バブルの創出と崩壊―――日本経済はいまだにその後遺症から抜け出していない。この間、「失われた10年」にメスを入れた何冊かの著作が世に出たが、これほど日本銀行の罪を真正面に見据えて検証したのは初めてではないか。
 著者は、オックスフォード大大学院を経て、東大大学院で経済学を専攻したドイツ人エコノミストである。野村総合研究所をはじめ日銀金融研究所、大蔵省財政金融研究所の研究員を務めた経験もある。

 そんな著者が、副題にもあるように「誰が日本経済を崩壊させたのか」を追求した結果、「円の支配者」である日銀に辿りついたというのが本書を貫くメインテーマだ。90年代の大不況を招いた犯人は、政府でも大蔵省でもなく、日銀の"単独犯行"である点を繰り返し強調する。

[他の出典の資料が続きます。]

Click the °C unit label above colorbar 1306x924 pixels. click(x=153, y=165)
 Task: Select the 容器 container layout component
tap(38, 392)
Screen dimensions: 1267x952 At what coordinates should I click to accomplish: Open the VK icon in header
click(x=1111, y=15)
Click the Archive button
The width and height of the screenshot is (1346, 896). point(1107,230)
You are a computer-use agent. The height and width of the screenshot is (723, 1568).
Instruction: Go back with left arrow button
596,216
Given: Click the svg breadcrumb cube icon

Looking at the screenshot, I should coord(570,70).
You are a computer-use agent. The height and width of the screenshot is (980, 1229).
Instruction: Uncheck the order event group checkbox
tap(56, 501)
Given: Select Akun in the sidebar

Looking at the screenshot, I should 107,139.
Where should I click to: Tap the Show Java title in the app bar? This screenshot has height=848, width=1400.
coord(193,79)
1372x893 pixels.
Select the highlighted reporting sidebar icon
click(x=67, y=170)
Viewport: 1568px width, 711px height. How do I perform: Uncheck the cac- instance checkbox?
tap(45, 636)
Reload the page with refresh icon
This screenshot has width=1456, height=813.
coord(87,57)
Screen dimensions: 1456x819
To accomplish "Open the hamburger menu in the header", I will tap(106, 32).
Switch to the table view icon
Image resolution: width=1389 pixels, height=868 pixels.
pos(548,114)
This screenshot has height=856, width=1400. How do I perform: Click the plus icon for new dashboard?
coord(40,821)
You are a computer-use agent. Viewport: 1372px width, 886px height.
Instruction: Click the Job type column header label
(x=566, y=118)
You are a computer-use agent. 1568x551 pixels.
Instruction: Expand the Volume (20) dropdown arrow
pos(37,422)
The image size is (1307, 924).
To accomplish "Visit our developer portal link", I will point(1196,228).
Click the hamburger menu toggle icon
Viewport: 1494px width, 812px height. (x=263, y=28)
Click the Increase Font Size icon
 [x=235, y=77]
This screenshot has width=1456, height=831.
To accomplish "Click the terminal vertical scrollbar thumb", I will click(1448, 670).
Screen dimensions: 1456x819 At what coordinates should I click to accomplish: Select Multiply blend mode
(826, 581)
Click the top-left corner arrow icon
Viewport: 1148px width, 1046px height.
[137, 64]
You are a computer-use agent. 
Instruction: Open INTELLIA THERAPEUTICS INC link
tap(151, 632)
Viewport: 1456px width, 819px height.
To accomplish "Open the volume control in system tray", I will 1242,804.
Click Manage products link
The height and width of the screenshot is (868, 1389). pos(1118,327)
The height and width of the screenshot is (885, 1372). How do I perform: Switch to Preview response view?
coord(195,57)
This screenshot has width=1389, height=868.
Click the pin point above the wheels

 そもそも、バブルの創出も崩壊も日銀の日本改造10年計画(前川レポートのこと)の中に仕組まれていた。しかも、政府が景気回復を目指して必死の努力を続けているとき、むしろ日銀は信用創造を収縮させて故意に回復を遅らせた、と手厳しい論理で日銀の責任に切り込んでいく。

 そして、究極の犯人を突き止める。彼らは日銀内部の少数グループで、他の日銀スタッフによるチェックもコントロールも及ばない「円のプリンス」たちだ。その名は三重野康、福井俊彦であり、バブル生成の初期には彼らの師、前川春雄も加わっていた。なるほど、「バブルは日銀の窓口指導を引き金に銀行による行き過ぎた信用創造で起こった」のは明らかだし、「日銀が信用創造の引き締めを選好し、その結果不況が長期化した」のも否めない事実である。

しかし、財政・金融の分離や日銀法改正以前の大蔵省を考えるとき、日本をコントロールしていたのは大蔵省の強大な権限であってバブルの罪を日銀のみにするのはやや無理がある。百歩譲って日銀に最大の罪ありと認めるにしても、バブルの創出と崩壊は金融政策だけで起きたわけではない。